Currently, MXenes are typically made by soaking a metal compound powder in a strong acid, which removes interlayer atoms. Then, ultrasonic energy exfoliates the layered structures, leaving behind flakes, which are stacked to create thin films. This process produces high-quality materials, but they are not perfect. When working on the scale of individual atoms, it is extremely difficult to produce pristine MXene materials: The process may leave behind defects or unintentional functional groups on the surface that limit the material’s capabilities.

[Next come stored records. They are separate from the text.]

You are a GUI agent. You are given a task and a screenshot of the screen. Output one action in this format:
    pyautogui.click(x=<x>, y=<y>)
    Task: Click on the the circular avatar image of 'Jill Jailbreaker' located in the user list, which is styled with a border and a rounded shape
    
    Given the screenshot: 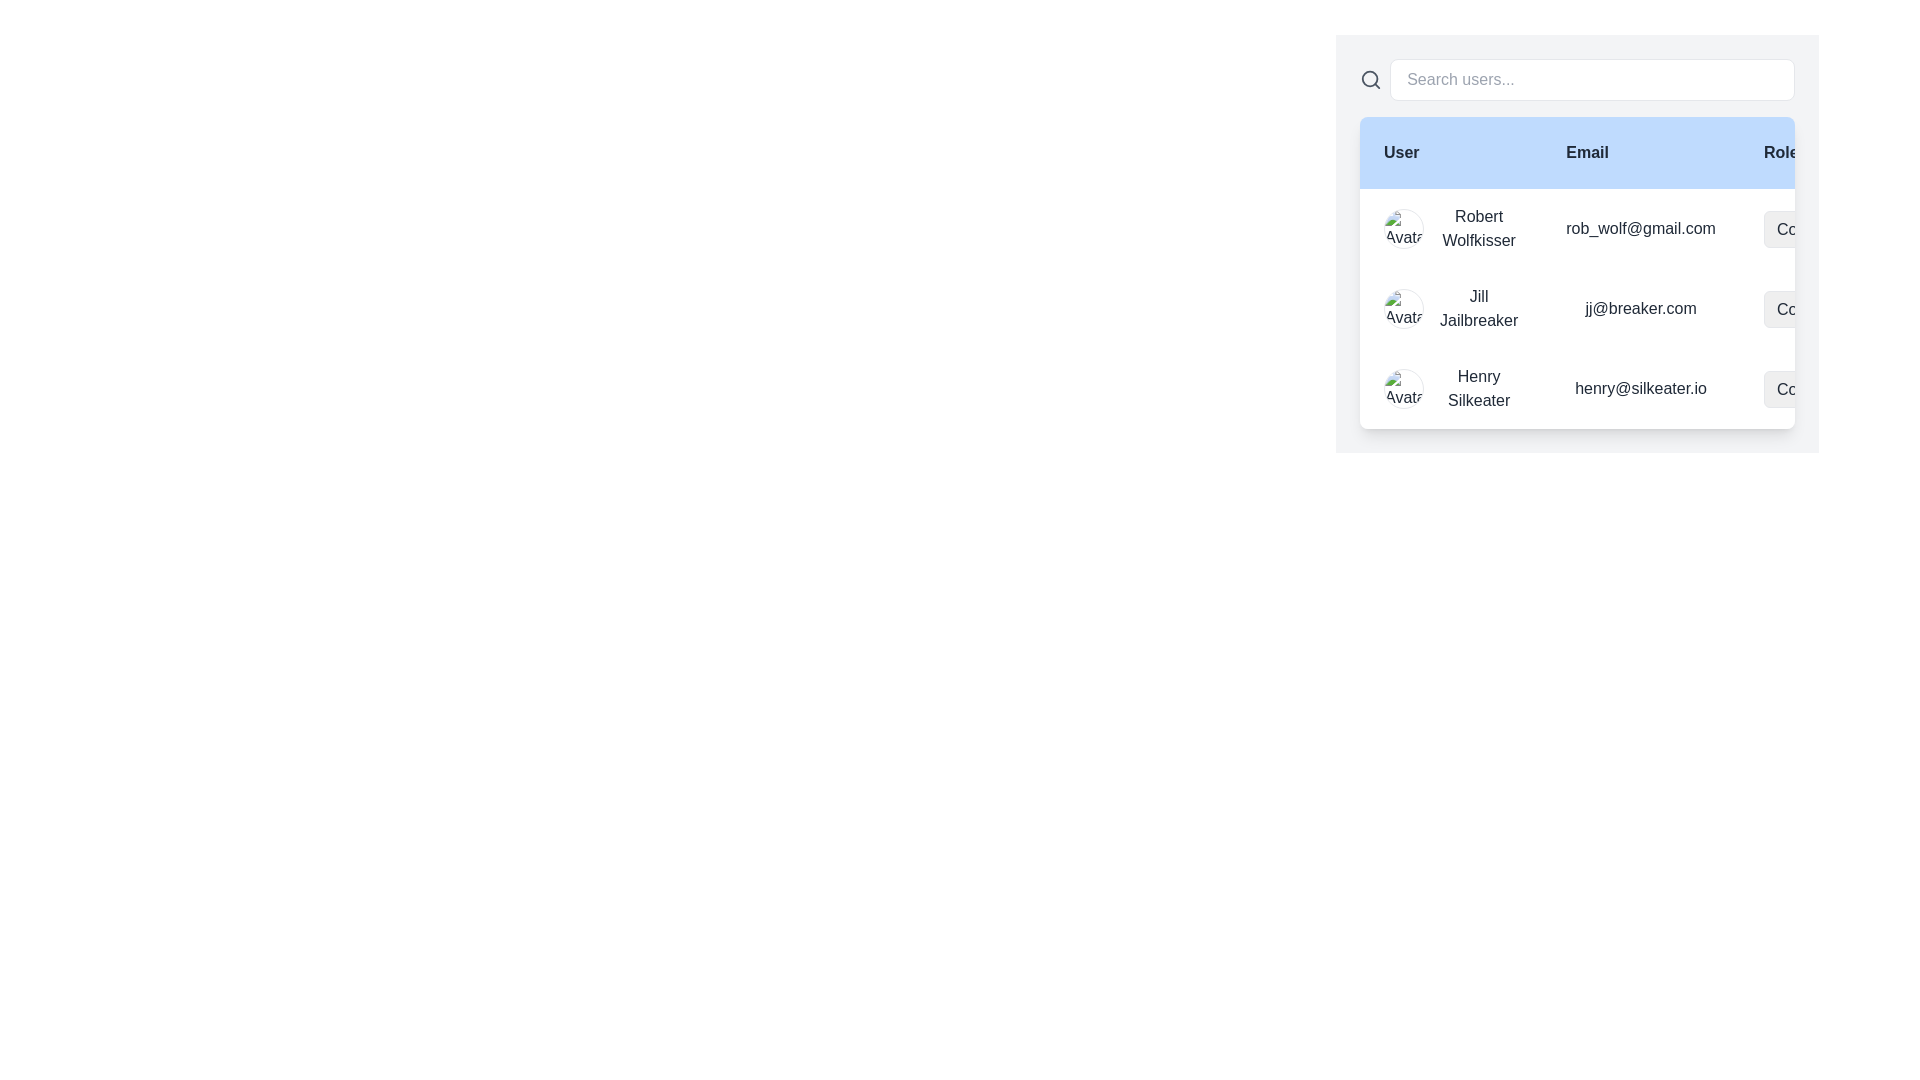 What is the action you would take?
    pyautogui.click(x=1402, y=308)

The alternative fabrication process Wang’s lab proposes is chemical vapor deposition, which uses gas and heat to grow a thin layer of MXenes in larger-sized flakes. Then, researchers can use a technique called atomic layer etching to remove or replace individual surface functional groups.

“If we can achieve as close to a pristine MXene as possible, we can easily imagine a significant enhancement in all related applications,” Wang said. “Maybe in the next 10 to 20 years, these understandings will turn into applications we can’t envision now. I am excited to work toward that future and explore the scientific and fundamental unknowns about MXenes that need to be answered first.”